* Information supplied *
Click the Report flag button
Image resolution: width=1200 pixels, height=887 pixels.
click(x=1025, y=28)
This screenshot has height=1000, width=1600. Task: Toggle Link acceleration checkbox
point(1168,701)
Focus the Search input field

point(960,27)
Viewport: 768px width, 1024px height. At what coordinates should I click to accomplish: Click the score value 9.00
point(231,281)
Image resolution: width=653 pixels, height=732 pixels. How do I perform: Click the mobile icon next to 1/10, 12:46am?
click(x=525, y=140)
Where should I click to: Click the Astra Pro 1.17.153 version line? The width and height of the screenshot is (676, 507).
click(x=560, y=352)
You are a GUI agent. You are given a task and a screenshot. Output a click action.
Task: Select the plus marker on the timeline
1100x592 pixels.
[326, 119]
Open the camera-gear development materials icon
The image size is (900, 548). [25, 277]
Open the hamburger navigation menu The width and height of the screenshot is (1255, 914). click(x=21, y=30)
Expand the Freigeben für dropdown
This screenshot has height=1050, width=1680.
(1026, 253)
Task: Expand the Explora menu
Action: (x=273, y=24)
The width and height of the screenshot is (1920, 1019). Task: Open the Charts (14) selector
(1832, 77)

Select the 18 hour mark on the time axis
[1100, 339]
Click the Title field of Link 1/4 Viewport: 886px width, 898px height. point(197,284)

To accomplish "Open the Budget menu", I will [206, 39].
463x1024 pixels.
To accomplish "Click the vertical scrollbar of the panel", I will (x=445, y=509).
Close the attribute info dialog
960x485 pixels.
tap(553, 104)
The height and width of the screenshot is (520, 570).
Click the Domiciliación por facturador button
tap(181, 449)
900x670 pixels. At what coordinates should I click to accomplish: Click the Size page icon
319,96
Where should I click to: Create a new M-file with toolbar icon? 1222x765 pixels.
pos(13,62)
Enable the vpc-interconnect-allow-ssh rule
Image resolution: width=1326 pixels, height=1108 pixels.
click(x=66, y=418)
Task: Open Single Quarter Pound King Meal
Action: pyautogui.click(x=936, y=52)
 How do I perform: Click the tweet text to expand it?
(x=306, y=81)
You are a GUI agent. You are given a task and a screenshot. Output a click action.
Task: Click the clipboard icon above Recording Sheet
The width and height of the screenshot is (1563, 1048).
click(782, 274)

* Task description *
Copy each line above exactly as it stands.

* Worked solution *
Click the Report flag button
Image resolution: width=1200 pixels, height=887 pixels.
click(x=1025, y=28)
This screenshot has height=1000, width=1600. Task: Toggle Link acceleration checkbox
point(1168,701)
Focus the Search input field

point(960,27)
Viewport: 768px width, 1024px height. At what coordinates should I click to accomplish: Click the score value 9.00
point(231,281)
Image resolution: width=653 pixels, height=732 pixels. How do I perform: Click the mobile icon next to 1/10, 12:46am?
click(x=525, y=140)
Where should I click to: Click the Astra Pro 1.17.153 version line? The width and height of the screenshot is (676, 507).
click(x=560, y=352)
You are a GUI agent. You are given a task and a screenshot. Output a click action.
Task: Select the plus marker on the timeline
1100x592 pixels.
[326, 119]
Open the camera-gear development materials icon
The image size is (900, 548). [25, 277]
Open the hamburger navigation menu The width and height of the screenshot is (1255, 914). click(x=21, y=30)
Expand the Freigeben für dropdown
This screenshot has height=1050, width=1680.
(1026, 253)
Task: Expand the Explora menu
Action: (x=273, y=24)
The width and height of the screenshot is (1920, 1019). Task: Open the Charts (14) selector
(1832, 77)

Select the 18 hour mark on the time axis
[1100, 339]
Click the Title field of Link 1/4 Viewport: 886px width, 898px height. point(197,284)

To accomplish "Open the Budget menu", I will [206, 39].
463x1024 pixels.
To accomplish "Click the vertical scrollbar of the panel", I will (x=445, y=509).
Close the attribute info dialog
960x485 pixels.
tap(553, 104)
The height and width of the screenshot is (520, 570).
Click the Domiciliación por facturador button
tap(181, 449)
900x670 pixels. At what coordinates should I click to accomplish: Click the Size page icon
319,96
Where should I click to: Create a new M-file with toolbar icon? 1222x765 pixels.
pos(13,62)
Enable the vpc-interconnect-allow-ssh rule
Image resolution: width=1326 pixels, height=1108 pixels.
click(x=66, y=418)
Task: Open Single Quarter Pound King Meal
Action: pyautogui.click(x=936, y=52)
 How do I perform: Click the tweet text to expand it?
(x=306, y=81)
You are a GUI agent. You are given a task and a screenshot. Output a click action.
Task: Click the clipboard icon above Recording Sheet
The width and height of the screenshot is (1563, 1048).
click(782, 274)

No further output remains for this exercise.